Matthieu 18-3 & 11-25



4ème partie - les Sacrements              - 51 - L'Eucharistie, Saint Sacrifice,

L'EUCHARISTIE
LE SAINT SACRIFICE DE LA MESSE
Avant-Messe, ou Messe des Catéchumènes

Pourquoi dit-on "Saint Sacrifice" de la Messe ?
Dans l'ancienne Loi, l'ancienne Alliance, l'Ancien Testament,
pour rendre hommage à Dieu, -Lui prouver son amour et son respect-,
on lui offrait un don, objet de valeur.
Et pour prouver qu'on lui abandonnait cet objet, on le détruisait.
Ainsi Lui offrait-on la vie d'un animal ; on l'immolait,
on séparait son corps et son sang.
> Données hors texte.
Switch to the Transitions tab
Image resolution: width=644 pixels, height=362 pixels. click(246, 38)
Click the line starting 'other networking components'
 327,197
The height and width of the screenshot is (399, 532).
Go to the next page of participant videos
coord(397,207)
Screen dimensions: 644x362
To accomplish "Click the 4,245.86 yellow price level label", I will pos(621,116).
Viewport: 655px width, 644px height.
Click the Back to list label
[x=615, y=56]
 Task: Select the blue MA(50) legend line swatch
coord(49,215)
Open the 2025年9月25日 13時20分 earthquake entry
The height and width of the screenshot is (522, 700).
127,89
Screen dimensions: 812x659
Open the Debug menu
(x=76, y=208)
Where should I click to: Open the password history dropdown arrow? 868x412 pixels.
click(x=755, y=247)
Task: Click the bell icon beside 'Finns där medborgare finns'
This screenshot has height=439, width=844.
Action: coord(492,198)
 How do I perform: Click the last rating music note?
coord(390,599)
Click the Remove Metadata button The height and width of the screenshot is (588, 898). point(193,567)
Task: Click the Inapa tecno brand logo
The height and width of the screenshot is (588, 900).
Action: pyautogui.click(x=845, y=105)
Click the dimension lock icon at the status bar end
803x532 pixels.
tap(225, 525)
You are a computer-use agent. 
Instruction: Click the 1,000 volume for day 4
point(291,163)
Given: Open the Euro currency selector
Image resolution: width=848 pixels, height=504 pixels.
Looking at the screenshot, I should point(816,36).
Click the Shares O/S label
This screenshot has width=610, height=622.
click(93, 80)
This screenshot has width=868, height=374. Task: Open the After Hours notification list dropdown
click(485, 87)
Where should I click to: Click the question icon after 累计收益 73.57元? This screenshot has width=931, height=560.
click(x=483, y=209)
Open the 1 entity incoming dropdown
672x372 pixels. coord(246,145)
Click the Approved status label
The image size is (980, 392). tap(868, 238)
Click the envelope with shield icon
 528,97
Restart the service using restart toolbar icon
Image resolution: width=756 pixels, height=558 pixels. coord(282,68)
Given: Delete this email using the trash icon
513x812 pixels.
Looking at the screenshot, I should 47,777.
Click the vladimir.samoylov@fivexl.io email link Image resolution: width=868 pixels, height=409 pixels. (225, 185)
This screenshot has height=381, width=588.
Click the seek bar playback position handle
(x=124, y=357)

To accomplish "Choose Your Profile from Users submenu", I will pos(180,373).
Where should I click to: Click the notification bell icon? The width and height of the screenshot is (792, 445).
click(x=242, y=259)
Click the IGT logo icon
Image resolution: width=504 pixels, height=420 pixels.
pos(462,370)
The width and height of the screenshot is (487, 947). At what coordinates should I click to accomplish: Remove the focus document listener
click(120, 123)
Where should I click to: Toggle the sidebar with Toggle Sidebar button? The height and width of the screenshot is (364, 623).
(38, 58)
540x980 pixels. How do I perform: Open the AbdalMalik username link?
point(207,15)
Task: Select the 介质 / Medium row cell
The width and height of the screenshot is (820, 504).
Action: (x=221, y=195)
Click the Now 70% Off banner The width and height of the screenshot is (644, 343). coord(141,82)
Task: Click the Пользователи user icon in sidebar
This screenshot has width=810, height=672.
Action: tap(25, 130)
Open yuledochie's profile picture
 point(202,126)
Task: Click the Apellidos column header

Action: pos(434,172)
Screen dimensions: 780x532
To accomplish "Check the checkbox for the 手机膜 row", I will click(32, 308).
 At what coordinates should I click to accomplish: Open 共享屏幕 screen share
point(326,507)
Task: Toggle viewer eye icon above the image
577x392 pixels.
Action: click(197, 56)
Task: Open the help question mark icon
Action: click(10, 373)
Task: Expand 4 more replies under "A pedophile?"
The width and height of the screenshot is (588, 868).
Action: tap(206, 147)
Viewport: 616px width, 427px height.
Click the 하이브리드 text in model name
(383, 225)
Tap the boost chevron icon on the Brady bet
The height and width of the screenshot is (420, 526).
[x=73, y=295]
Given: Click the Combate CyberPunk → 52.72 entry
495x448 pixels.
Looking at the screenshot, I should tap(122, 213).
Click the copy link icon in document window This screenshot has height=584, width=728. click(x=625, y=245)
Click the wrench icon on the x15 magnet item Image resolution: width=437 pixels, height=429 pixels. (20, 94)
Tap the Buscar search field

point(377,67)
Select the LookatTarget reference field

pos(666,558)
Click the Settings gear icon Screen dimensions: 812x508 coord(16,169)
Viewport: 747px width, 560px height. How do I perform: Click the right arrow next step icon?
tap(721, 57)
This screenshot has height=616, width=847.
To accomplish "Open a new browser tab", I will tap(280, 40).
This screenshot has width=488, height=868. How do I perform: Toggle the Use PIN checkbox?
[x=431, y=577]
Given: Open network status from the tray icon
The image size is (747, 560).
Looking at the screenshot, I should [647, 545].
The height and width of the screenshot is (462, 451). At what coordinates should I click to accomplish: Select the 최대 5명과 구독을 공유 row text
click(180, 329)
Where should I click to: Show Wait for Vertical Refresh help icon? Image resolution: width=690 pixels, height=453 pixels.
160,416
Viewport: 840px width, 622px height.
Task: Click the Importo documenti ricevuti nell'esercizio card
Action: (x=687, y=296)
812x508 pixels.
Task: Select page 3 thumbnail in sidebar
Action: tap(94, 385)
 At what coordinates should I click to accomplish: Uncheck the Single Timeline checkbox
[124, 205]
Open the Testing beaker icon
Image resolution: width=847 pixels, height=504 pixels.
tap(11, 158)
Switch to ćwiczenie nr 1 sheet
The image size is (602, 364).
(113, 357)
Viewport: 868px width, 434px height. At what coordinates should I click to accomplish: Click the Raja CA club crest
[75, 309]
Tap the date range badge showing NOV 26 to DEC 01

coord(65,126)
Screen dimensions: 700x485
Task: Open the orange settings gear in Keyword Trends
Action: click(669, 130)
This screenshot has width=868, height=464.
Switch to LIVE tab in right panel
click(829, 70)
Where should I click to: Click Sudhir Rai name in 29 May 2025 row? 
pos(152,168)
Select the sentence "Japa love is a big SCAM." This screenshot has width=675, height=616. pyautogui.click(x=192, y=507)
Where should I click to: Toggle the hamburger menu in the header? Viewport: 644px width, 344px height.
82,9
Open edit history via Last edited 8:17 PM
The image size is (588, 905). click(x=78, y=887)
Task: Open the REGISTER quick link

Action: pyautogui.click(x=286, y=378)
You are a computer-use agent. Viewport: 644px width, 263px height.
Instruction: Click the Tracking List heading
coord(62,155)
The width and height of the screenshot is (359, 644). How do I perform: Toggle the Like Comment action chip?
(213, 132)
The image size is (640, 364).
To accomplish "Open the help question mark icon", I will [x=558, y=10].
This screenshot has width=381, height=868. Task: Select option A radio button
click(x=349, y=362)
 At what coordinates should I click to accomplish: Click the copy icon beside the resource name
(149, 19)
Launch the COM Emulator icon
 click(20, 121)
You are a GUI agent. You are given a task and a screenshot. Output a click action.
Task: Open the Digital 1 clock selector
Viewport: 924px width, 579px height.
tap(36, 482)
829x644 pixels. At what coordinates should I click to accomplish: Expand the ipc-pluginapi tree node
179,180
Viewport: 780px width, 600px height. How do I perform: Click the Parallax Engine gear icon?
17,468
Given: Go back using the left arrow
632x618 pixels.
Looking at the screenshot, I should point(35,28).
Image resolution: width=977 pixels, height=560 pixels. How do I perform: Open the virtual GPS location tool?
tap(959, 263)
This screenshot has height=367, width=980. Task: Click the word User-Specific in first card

On le sacrifiait.

Dans la nouvelle Loi, le Nouveau Testament voulu par le Christ,
Le Sacrement de l'Eucharistie est un double Signe :
Celui, nous l'avons vu, de la Présence Réelle de Jésus-Christ
visible sur l'autel sous les espèces du pain et du vin.

Mais c'est aussi le Signe du Sacrifice Réel de Notre Seigneur.
Car Jésus disant : " Ceci est mon corps " ajoute : " livré pour vous "
puis : " ceci est mon sang ", ajoute :" qui va être versé pour vous ".
Sacrifice, donc. Et Réel, parce queJésus,
en ajoutant : " Faites ceci en mémoire de moi ",
affirme : "Je vous donne pouvoir de séparer mon corps et mon sang,
de prolonger, de faire durer, de rendre présent mon sacrifice. "

La Sainte Messe est donc un sacrifice réel :
À chaque Messe, Jésus, présent, donne sa vie pour nous.
Il se laisse immoler, victime sur la croix,
et demande à Dieu, en échange, l'absolution de nos fautes.
Pour cette raison le Prêtre dit, en présentant Jésus-Hostie :
"Voici l'Agneau de Dieu, celui qui enlève les péchés du monde"

Et chaque jour, dans le monde entier, chaque Prêtre
rend présente l'immolation de Jésus sur la croix du Calvaire,
prolonge la prière du Sauveur pour le pardon de nos péchés ;
et, à chaque fois, l'uvre de notre rédemption s'opère.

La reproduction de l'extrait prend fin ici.